DATA FOR ANALYSIS:
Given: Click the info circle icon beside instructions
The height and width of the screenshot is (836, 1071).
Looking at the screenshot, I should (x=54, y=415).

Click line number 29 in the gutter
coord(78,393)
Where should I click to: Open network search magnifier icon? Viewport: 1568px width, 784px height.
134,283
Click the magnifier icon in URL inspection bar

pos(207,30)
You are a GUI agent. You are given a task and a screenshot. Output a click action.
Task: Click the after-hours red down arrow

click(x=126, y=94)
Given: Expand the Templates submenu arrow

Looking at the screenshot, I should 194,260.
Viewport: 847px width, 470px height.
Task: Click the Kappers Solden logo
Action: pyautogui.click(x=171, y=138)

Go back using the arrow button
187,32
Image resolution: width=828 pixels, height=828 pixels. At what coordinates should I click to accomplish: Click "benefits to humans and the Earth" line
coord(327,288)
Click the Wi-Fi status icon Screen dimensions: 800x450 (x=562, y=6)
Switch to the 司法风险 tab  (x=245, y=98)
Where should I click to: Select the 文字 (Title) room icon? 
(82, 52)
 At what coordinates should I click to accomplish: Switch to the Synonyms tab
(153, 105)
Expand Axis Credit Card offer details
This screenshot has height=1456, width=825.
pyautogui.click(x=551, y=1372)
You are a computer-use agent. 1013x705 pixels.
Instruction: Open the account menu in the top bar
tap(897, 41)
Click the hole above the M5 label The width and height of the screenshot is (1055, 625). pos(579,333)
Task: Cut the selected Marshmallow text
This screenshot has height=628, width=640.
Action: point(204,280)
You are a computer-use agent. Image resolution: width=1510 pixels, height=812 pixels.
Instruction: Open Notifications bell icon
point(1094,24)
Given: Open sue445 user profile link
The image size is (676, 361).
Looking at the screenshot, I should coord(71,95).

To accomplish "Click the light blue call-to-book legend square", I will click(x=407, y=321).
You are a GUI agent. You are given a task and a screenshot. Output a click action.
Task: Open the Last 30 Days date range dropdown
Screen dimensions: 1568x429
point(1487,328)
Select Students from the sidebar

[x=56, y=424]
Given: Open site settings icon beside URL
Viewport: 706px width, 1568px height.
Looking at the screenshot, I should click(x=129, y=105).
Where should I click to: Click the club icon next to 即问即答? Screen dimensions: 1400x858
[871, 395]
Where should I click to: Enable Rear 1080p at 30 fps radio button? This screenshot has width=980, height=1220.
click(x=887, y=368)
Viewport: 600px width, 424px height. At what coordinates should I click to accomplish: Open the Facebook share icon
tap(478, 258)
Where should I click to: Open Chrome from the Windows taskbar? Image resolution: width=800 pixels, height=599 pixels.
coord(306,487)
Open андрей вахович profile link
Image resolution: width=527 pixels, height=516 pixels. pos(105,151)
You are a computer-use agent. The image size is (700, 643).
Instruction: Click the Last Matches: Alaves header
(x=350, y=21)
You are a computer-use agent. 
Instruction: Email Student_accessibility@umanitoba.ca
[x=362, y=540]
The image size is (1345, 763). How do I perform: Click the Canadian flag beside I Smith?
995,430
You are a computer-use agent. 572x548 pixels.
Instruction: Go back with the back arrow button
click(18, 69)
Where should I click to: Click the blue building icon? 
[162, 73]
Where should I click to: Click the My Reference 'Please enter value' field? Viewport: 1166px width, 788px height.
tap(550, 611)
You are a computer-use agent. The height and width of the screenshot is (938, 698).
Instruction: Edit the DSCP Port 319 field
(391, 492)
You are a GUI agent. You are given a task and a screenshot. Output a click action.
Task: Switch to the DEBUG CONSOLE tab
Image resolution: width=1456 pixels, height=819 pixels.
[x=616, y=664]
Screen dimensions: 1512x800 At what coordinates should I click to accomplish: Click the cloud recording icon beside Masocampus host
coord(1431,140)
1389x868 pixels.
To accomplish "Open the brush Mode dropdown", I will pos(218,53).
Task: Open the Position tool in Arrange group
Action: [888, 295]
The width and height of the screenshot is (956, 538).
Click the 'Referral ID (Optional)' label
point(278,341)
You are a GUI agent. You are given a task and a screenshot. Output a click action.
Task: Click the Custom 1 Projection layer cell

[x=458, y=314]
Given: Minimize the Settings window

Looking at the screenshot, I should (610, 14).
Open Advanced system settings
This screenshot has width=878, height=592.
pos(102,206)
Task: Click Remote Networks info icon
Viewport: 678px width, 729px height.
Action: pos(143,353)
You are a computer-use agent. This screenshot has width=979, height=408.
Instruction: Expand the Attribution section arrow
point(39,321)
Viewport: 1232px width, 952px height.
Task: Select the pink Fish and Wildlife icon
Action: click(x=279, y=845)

WHAT THIS TASK INVOLVES: Return, from the material above, every line with the word "info".

OUTPUT OF THE EXERCISE:
Given: Click the info circle icon beside instructions
Task: Click Remote Networks info icon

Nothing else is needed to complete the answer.